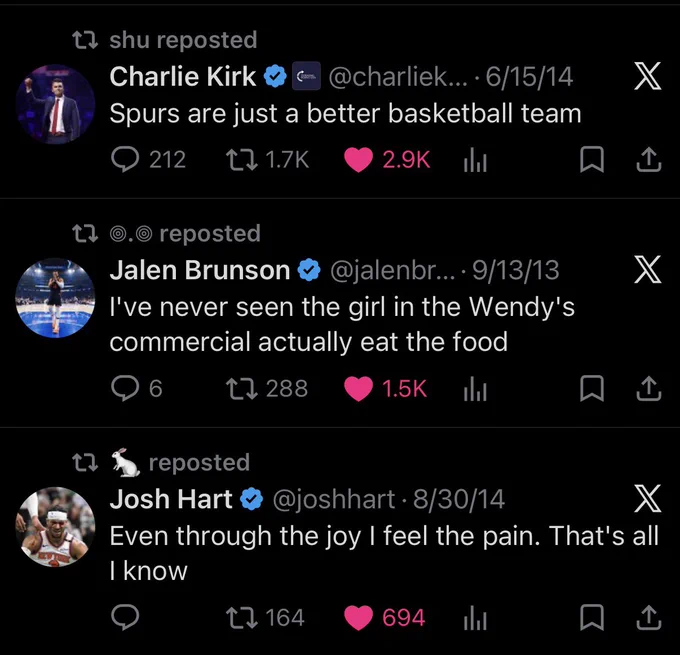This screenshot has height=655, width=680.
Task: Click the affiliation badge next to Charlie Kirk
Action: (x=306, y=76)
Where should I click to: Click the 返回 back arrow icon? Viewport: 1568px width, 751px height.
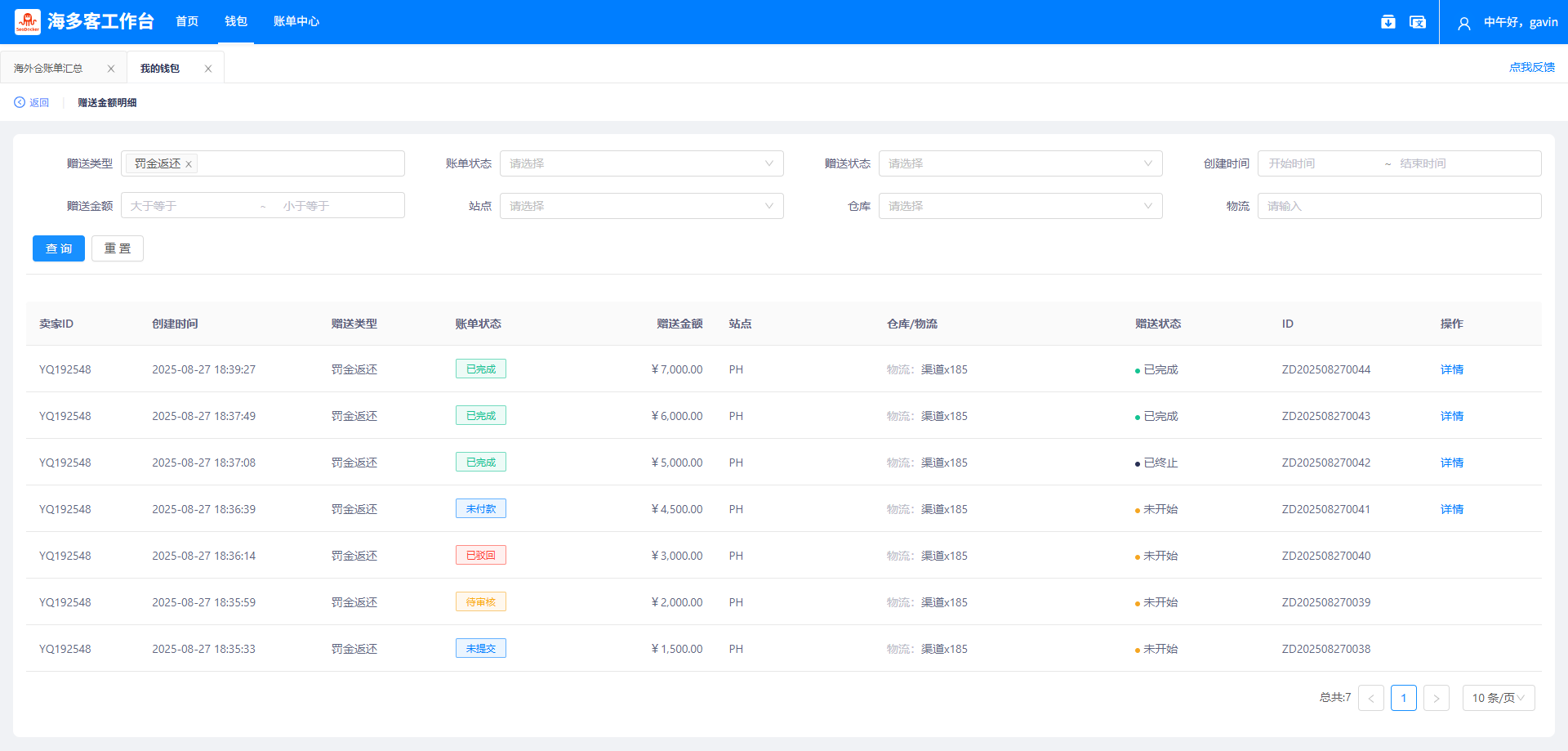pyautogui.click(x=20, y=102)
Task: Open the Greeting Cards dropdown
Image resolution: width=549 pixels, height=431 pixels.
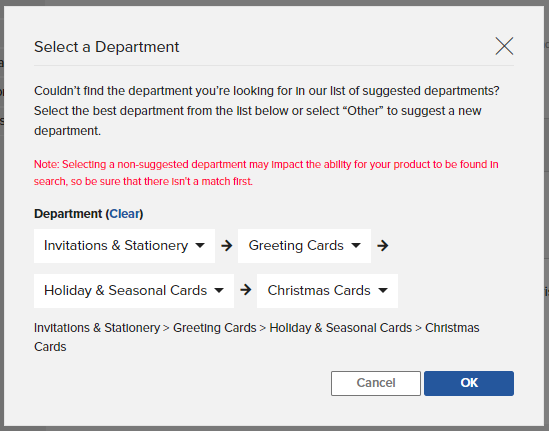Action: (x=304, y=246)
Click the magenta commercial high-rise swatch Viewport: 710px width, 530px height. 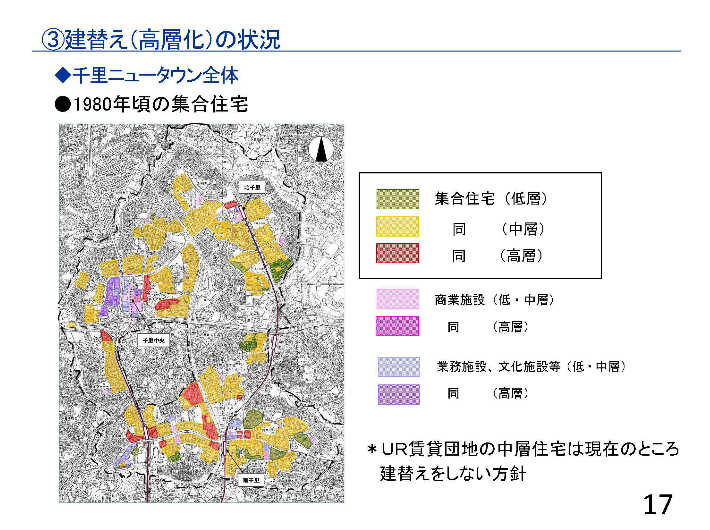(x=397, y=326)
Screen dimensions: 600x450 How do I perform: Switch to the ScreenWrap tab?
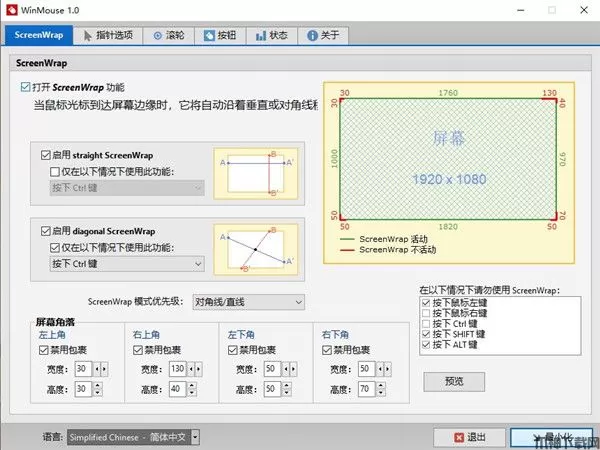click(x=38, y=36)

**Problem statement**
Write out again, word for word, only the lines from the one with "Screen dimensions: 600x450" through the last line of the material, and omit each picture.

**Expected output**
Screen dimensions: 600x450 How do I perform: Switch to the ScreenWrap tab?
click(x=38, y=36)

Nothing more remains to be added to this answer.